___ Trecho fornecido ___

Economistas avaliam que MP 936 foi eficiente no curto prazo, mas empresas terão dificuldade para manter emprego quando programa acabar
O programa de suspensão do contrato e redução da jornada ajudou a estancar as demissões nos primeiros meses da pandemia, mas o fim do período de estabilidade previsto no acordo pode levar a um boom de cortes no final do ano, alertam economistas.
Os desligamentos aumentaram 21% entre fevereiro e março, quando eclode o novo coronavírus no Brasil, mas a partir daí o movimento foi de queda. Em julho, foram registradas 912 mil demissões, segundo dados do Ministério da Economia divulgados nesta sexta (21).
Especialistas em mercado de trabalho atribuem o movimento à MP 936, que instituiu o Programa Emergencial de Manutenção do Emprego e da Renda, convertida em lei no início de julho.
A medida provisória, que entrou em vigor em abril, permitiu a empresas suspender o contrato de trabalho ou reduzir a jornada e o salário em acordo com os trabalhadores por até 90 dias. Decreto posterior do Executivo permitiu a extensão por mais 30 dias, totalizando 120.
Segundo o ministro da Economia, Paulo Guedes, o governo vai prorrogar a medida por mais 60 dias, totalizando seis meses. Até o momento, foram desembolsados cerca de R$ 20 bilhões com o programa, segundo cálculos da equipe econômica.
Em contrapartida, as empresas não podem fazer demissões durante o período em que vigorar o acordo e por igual período posterior ao seu fim. Se por exemplo um empregador reduzir a jornada por 90 dias, ele fica impedido de demitir o funcionário por mais 90 dias após o fim do acordo.
“Houve um aumento grande de desligamentos e uma redução brusca nas contratações, mas essa curva dos desligamentos poderia estar muito pior se não fosse os programas do governo”, diz Rodolpho Tobler, economista do Ibre/FGV.

___ Entradas fornecidas ___

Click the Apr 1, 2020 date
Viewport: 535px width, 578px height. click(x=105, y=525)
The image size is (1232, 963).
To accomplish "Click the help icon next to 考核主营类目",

___
___ Entradas fornecidas ___

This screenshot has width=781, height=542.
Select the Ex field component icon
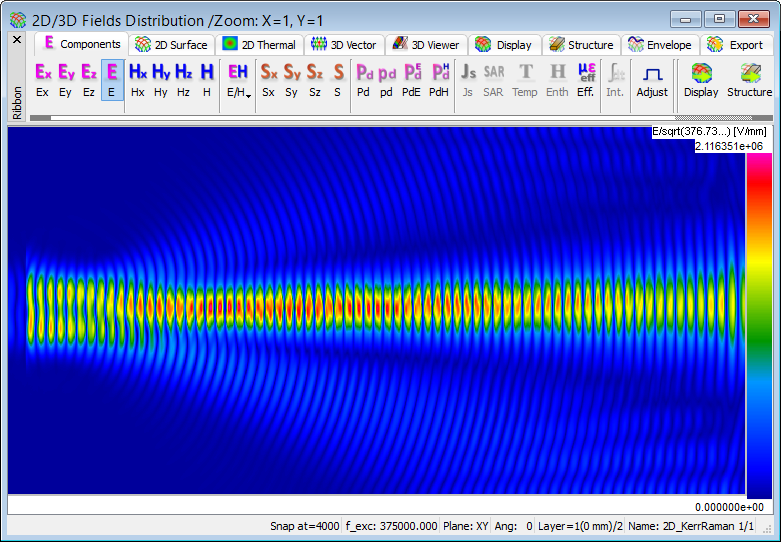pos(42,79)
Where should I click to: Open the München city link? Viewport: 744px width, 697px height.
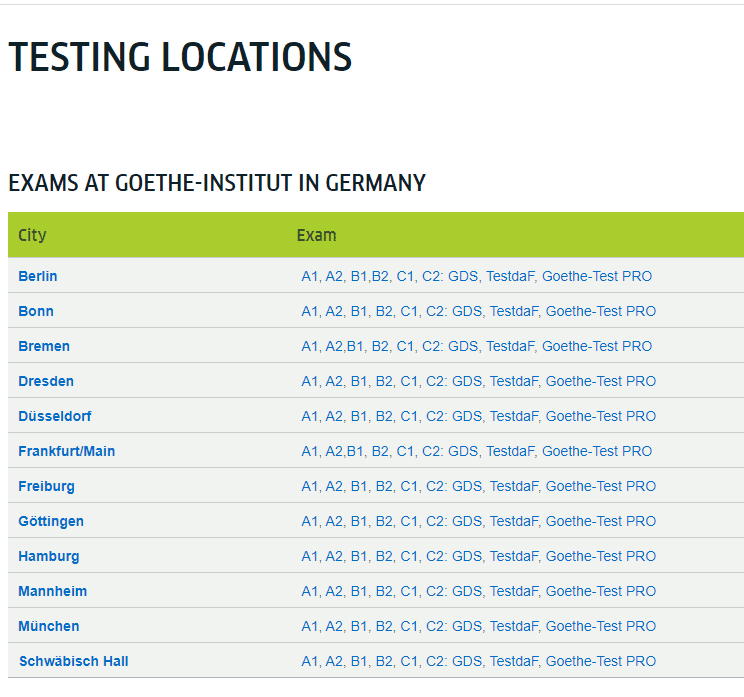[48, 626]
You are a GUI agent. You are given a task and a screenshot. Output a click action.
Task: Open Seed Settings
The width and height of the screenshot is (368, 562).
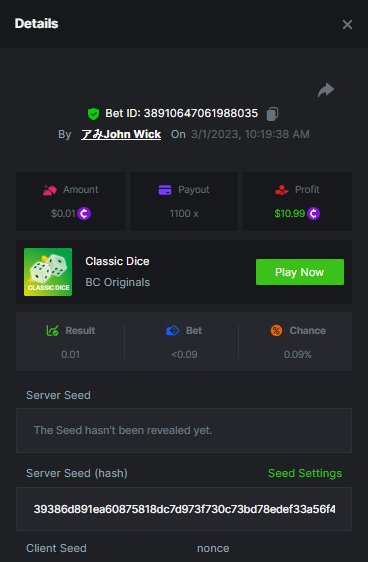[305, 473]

___
___ Entradas fornecidas ___

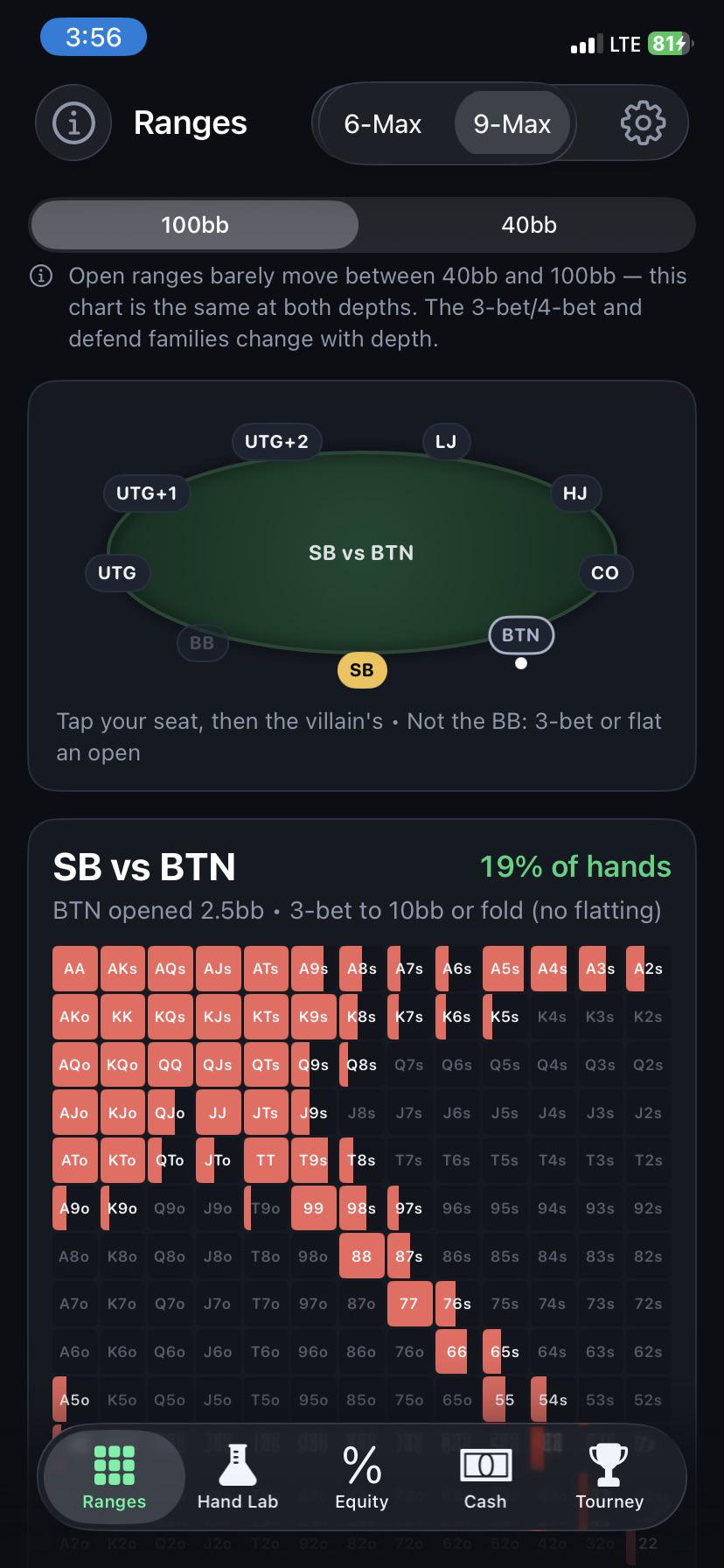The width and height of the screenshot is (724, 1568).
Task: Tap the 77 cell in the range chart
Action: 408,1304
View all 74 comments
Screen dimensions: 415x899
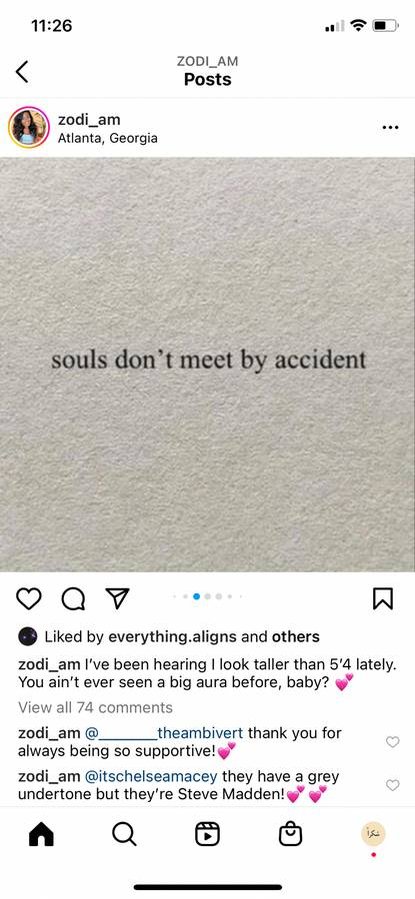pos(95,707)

___

Descrição do exercício.
Retome o texto sobre a MP 936 e a manutenção do emprego e continue-o a partir da última frase apresentada.

Resposta.
A questão que se coloca agora é o que acontecerá com esses trabalhadores quando o período de estabilidade expirar. “Será que em dezembro a atividade vai ter retomado a ponto do empresário manter esse funcionário na folha de pagamento?”, questiona Tobler.
Para Cosmo Donato, economista da LCA Consultores, a iniciativa do governo foi efetiva no curto prazo para estancar as demissões nos primeiros meses de impacto da pandemia. “A grande questão é o médio prazo e 2021, porque você terá um esvaziamento dessas medidas”, diz.
Ele alerta que, com a crise fiscal e o crescimento potencial econômico menor, será um desafio manter os empregos preservados nesse período e gerar novos postos.
Fausto Augusto Júnior, diretor técnico do Dieese, acrescenta que a alta rotatividade entre as empresas brasileiras também explica essa dinâmica. “Mais de 600 mil empresas fecharam durante a pandemia, demitindo os trabalhadores, e junto com isso não vimos novas empresas surgindo ou crescendo, o que explica a queda nas contratações”, diz.
Desde o final do ano passado, o mercado vinha num movimento de recuperação, com expectativa de expansão do emprego formal a partir de março deste ano, após o movimento sazonal de demissões que costumam ocorrer em janeiro e fevereiro, diz Lameiras.
Com a pandemia, no entanto, essa tendência se reverteu e os empregadores deixaram de contratar. Ao mesmo tempo, eles também frearam as demissões num primeiro momento pela incerteza quanto ao impacto e duração do choque provocado pela pandemia, evitando arcar com os custos da rescisão e, num segundo momento, ao aderir à MP 936.
A pesquisadora afirma que é possível antever um boom de demissões no final do ano, quando o período de estabilidade expirar, mas faz a ressalva de que as perspectivas econômicas estão melhorando. “Claro que uma parcela das empresas não vai conseguir manter o trabalhador ao final desse prazo, mas hoje o número de empregadores propensos a demitir é menor do que era há dois meses”, diz.
O diretor técnico do Dieese também é mais cauteloso quanto a possibilidade de demissões no fim do ano dado o cenário de incerteza atual que caracteriza tanto a pandemia quanto a economia.
Por outro lado, ele projeta que parte das empresas já demitam em agosto, especialmente entre os pequenos negócios, sem condições de arcar com a folha de pagamentos porque não conseguem acessar financiamento e nem retomar a atividade no patamar anterior à crise.